NEW YORK (GenomeWeb News) – In a paper appearing online today in PLoS ONE, a team of American researchers found that they could begin characterizing regulatory sequences in fruit flies by comparing parts of the small Drosophila genome with similar areas in the much larger genomes of fruit flies from the Tephritidae family. That, in turn, has the team touting the importance of evaluating big genomes.
"The fact that the tephritids had big genomes was originally a nuisance because we had to do more sequencing and more screening," senior author Michael Eisen, a Howard Hughes Medical Institute investigator and a molecular and cell biologist affiliated with the University of California at Berkeley and the Lawrence Berkeley National Laboratory, said in a statement. "It was only after we got the data that we realized this might actually be an advantage."

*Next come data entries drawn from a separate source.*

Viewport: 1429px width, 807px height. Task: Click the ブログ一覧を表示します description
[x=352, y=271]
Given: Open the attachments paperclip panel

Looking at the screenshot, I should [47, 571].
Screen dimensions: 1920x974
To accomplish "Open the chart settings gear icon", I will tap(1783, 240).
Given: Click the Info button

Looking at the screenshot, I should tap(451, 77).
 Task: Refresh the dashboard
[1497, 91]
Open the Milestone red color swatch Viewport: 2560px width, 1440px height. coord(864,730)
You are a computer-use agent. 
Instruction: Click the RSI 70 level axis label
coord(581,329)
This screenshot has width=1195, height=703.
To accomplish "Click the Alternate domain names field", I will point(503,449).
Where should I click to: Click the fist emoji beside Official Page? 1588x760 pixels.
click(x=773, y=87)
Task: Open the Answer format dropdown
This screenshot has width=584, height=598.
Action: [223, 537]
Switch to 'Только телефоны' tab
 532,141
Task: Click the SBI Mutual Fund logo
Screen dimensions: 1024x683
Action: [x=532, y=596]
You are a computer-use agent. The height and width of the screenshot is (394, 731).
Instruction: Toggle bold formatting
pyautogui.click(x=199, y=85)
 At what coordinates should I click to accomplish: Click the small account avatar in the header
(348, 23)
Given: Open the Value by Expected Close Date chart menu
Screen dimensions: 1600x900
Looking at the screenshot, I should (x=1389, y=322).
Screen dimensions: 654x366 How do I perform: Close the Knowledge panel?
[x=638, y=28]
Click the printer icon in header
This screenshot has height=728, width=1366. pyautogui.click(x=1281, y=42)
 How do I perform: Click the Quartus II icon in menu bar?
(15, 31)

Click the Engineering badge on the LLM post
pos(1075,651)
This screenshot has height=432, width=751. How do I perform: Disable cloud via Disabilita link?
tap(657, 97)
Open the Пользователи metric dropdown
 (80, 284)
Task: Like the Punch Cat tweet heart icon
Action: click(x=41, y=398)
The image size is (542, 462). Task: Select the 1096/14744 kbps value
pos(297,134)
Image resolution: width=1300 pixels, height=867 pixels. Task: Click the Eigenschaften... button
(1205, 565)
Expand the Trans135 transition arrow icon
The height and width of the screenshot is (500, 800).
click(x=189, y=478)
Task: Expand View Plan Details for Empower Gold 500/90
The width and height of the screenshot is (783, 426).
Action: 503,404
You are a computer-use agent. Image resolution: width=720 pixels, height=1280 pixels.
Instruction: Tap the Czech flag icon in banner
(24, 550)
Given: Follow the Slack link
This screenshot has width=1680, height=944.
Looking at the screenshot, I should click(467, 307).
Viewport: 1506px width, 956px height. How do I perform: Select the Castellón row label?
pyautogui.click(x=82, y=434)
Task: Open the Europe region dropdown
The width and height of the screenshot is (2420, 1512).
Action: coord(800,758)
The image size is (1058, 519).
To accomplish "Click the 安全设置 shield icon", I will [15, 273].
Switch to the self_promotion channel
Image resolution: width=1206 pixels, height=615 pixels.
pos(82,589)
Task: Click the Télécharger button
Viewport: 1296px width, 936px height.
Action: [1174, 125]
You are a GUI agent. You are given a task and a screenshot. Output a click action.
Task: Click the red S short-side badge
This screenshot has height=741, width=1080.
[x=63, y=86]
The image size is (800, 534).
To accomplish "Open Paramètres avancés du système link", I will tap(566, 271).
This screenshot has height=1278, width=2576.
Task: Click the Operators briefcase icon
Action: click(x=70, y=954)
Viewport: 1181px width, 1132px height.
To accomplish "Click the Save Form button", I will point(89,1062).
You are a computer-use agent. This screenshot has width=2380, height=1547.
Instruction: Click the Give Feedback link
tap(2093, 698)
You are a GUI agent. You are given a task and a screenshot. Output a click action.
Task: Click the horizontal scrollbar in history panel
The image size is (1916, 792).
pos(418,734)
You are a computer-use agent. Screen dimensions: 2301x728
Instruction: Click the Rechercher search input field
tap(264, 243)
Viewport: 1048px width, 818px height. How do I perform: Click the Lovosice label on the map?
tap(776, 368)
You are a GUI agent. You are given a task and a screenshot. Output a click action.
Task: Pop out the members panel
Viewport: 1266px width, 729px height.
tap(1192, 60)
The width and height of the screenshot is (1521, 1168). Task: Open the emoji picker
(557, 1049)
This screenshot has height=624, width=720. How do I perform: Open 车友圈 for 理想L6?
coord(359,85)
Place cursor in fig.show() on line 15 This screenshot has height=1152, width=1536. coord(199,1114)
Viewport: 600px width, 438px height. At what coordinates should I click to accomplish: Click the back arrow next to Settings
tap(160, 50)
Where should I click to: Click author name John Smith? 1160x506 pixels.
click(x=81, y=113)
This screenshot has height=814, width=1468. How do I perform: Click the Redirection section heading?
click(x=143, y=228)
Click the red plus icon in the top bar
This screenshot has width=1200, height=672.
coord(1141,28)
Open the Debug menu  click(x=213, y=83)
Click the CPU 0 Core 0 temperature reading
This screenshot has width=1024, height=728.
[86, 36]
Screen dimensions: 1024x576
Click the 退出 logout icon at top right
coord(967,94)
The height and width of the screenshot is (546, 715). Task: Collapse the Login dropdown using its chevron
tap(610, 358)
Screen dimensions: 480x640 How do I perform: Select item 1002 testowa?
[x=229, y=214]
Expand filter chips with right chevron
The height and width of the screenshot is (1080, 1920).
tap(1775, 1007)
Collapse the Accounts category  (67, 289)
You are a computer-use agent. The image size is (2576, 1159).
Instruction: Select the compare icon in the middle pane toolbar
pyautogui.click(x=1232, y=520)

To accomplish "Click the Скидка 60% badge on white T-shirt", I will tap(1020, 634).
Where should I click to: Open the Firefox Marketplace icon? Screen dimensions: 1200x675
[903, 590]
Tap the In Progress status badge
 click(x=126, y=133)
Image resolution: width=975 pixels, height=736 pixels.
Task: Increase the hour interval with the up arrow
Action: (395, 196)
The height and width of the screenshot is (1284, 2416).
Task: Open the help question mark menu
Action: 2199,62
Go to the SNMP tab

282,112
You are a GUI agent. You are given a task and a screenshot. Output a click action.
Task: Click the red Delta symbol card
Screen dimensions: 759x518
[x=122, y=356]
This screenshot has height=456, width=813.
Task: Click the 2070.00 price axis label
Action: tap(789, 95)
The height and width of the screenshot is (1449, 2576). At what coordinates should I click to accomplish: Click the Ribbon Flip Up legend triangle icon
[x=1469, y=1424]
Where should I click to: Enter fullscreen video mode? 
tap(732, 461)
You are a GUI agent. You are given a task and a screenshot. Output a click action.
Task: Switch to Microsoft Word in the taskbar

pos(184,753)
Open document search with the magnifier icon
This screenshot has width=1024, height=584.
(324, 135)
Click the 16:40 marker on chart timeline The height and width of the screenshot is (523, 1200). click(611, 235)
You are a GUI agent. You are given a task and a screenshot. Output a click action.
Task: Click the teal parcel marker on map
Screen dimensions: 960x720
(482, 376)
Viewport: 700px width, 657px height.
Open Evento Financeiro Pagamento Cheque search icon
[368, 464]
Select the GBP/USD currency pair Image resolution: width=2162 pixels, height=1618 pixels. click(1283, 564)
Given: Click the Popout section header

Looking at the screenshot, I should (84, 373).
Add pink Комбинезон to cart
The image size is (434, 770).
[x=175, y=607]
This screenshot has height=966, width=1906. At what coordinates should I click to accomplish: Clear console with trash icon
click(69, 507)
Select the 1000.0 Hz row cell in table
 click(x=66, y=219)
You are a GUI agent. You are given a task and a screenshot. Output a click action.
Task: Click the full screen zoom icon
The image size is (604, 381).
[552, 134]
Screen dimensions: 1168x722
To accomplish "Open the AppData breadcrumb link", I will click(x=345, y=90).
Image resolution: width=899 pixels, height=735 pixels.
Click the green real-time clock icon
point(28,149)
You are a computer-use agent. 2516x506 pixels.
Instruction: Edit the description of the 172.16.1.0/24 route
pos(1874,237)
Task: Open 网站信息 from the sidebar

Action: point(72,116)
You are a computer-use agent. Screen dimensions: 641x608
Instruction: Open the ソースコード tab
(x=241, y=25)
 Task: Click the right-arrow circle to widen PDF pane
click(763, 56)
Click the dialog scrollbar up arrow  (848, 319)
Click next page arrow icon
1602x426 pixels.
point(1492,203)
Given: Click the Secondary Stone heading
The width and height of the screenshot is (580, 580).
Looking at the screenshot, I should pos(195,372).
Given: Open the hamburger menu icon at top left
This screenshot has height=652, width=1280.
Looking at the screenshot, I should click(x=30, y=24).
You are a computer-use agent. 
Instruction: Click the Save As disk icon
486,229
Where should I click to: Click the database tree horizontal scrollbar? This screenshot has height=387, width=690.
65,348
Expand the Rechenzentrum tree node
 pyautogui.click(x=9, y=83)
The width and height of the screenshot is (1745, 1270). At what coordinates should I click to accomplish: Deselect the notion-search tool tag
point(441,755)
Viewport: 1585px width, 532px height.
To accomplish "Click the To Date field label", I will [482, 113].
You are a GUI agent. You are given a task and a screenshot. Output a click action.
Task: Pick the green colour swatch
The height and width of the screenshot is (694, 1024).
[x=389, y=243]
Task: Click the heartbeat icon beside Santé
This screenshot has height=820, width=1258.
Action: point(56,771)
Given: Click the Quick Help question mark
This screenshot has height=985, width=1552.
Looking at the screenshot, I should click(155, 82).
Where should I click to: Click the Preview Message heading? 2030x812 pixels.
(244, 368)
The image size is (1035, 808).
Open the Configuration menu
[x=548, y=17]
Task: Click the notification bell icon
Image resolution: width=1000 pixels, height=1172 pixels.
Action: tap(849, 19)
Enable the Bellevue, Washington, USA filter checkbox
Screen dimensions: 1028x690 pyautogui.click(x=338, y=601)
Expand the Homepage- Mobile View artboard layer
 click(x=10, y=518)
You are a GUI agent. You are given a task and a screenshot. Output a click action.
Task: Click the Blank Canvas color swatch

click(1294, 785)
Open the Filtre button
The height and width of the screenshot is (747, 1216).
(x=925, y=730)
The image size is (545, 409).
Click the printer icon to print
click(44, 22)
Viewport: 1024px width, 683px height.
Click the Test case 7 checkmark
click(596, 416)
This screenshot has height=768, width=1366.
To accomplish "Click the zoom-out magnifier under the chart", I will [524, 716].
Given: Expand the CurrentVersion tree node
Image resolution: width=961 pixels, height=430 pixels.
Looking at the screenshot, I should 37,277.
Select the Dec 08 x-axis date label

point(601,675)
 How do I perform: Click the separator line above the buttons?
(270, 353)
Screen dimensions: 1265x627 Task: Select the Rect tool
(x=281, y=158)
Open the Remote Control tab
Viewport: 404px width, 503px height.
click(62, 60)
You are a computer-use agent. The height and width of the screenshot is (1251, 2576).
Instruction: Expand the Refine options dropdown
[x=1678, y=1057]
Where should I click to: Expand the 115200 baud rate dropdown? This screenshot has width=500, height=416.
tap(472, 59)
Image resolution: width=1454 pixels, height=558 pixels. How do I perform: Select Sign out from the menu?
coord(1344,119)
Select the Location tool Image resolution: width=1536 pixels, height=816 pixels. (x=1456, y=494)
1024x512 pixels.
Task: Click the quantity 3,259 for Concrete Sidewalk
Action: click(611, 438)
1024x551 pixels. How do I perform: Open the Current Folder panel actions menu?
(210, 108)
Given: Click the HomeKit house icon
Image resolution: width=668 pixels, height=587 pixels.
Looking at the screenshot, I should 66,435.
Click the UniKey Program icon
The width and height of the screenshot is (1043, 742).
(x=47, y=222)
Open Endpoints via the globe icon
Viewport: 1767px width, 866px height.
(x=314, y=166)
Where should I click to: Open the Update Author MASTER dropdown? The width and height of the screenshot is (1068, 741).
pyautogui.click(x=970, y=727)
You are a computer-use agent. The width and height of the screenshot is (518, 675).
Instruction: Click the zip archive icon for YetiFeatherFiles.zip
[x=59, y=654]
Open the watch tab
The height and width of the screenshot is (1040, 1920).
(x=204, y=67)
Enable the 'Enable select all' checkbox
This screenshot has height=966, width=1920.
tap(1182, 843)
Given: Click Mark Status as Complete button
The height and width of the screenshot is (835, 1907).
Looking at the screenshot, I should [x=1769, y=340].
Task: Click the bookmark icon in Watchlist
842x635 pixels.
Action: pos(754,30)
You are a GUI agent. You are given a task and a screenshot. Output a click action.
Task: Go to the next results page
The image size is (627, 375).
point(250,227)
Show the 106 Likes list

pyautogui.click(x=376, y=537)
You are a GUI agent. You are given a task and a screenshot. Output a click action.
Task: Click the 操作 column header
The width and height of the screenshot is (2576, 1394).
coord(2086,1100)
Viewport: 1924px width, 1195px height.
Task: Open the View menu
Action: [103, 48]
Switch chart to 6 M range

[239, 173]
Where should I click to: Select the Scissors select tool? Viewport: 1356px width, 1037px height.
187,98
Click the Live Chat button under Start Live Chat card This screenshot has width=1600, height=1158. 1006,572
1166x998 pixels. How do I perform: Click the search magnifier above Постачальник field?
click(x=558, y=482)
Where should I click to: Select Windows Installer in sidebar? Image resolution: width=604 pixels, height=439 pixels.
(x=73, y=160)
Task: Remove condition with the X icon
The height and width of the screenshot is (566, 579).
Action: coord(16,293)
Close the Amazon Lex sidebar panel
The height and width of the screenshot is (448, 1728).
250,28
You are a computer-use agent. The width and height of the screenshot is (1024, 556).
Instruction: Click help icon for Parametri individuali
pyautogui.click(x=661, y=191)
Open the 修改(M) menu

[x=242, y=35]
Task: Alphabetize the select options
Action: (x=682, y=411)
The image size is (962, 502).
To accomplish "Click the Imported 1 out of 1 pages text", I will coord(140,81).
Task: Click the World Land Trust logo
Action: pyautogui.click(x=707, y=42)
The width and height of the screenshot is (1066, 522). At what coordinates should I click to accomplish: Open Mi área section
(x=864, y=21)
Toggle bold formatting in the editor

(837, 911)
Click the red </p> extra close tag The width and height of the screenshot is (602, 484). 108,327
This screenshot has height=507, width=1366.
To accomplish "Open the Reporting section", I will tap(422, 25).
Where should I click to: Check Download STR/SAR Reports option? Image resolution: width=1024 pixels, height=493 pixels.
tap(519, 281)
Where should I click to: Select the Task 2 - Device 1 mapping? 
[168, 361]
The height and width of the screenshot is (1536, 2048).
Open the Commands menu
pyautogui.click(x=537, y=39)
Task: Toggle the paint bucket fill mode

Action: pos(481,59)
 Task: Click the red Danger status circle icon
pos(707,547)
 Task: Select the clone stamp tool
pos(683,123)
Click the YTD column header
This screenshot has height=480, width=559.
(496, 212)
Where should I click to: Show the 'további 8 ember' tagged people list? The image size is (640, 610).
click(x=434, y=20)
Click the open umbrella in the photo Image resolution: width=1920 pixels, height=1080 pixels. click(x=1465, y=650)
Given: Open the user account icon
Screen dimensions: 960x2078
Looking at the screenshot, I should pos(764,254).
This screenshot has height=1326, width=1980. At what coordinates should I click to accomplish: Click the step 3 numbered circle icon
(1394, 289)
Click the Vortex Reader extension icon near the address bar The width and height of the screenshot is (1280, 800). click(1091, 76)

There is a wide variation in the size of animal genomes, which range from tens of millions of bases to several billion bases of DNA. But it's unclear why some species have small genomes and others have large genomes.
If one were to look solely at the sequenced vertebrate and invertebrate species, Eisen told GenomeWeb Daily News, they would probably get the impression that vertebrate genomes are usually big and invertebrate genomes are usually small. But, he said, "That's certainly not true."
He argues that this reflects a bias in the organisms that have been selected for sequencing so far. Because it costs more money and takes more time to sequence big genomes, that investment is usually reserved for vertebrate genomes — for instance, the human genome and the genomes of species important for human health and agriculture. There's a "huge, huge, huge bias in the invertebrate genomics world," Eisen said.
At first, Eisen said, "We weren't interested in the genome size issue." He and his colleagues generally study gene regulation during development, and the project started as a comparison between genes involved in early embryonic development in Drosophila and four tephritid fruit fly species.
The team selected four fly species that were the right phylogenetic distances from Drosophila to be useful for comparisons, Eisen explained, and were also readily accessible: the Mediterranean fruit fly, or medfly (Ceratitis capitata), the oriental fruit fly (Bactrocera dorsalis), the melon fly (Bactrocera cucurbitae), and a fourth tephritid fly species, Ragoletis juglandis.
The first three species were captured from stocks at the US Department of Agriculture's Pacific Basin Agricultural Research Station in Hawaii, while adult R. juglandis flies were captured in Arizona.
They then used propidium iodide staining and flow cytometry to estimate the size of each fly's genome. "It's always essential to know how big the genomes are," Eisen said.
Based on their results, the team estimated that the four species had genomes between 440 and 850 million bases — much larger than the 175 million-base Drosophila genome.
The researchers weren't exactly surprised that the genomes were so much larger than Drosophila, a model organism known to have a small genome, Eisen said. But they did find an unexpected wealth of information when they sequenced and compared regions of the genome potentially involved in embryonic development.
After screening 20 genes and pulling out four genes that were present in three or more of the tephritid species tested, the researchers found intriguing patterns in the tephritids. These flies had conserved non-coding sequences separated by relatively large chunks of non-conserved DNA — a pattern more closely resembling humans or other vertebrate genomes than the Drosophila genome.
Based on the small vertebrate genomes that have been sequenced so far, such as the puffer fish genome, Eisen said, the same pattern seems to hold in vertebrates: small genomes tend to have smaller introns and intergenic regions.
Even so, the researchers reported that the non-coding DNA in the tephritid fruit fly genomes is functional. When they plopped nine conserved non-coding sequences from C. capitata into Drosophila embryos, the team saw that six of these drove expression patterns corresponding to Drosophila enhancers.
At the moment, the researchers are sequencing the entire genome of the medfly, C. capitata. That work is being done by researchers in Eisen's lab using Illumina sequencing and by collaborators at the US Department of Agriculture and Baylor College of Medicine using Roche 454 sequencing. Along with sequencing additional genomes down the road, Eisen said he is also interested in using their approach to look at modular regulatory regions and how they have evolved.
Overall, the findings highlight the notion that preferentially sequencing the smallest invertebrate genomes paints an imperfect or inaccurate picture of what genomes look like and misses valuable insights housed within the larger genomes, Eisen said, including information about genome structure, the nature of rapidly evolving sequences, and regulatory element information.
While it can be more difficult and costly to assemble large genomes packed with repetitive DNA, he added, vertebrate studies have already paved the way for tackling such challenges. "It's a little more expensive, but our point is it's worth it," Eisen said. "There's a tremendous value in sequencing these larger genomes."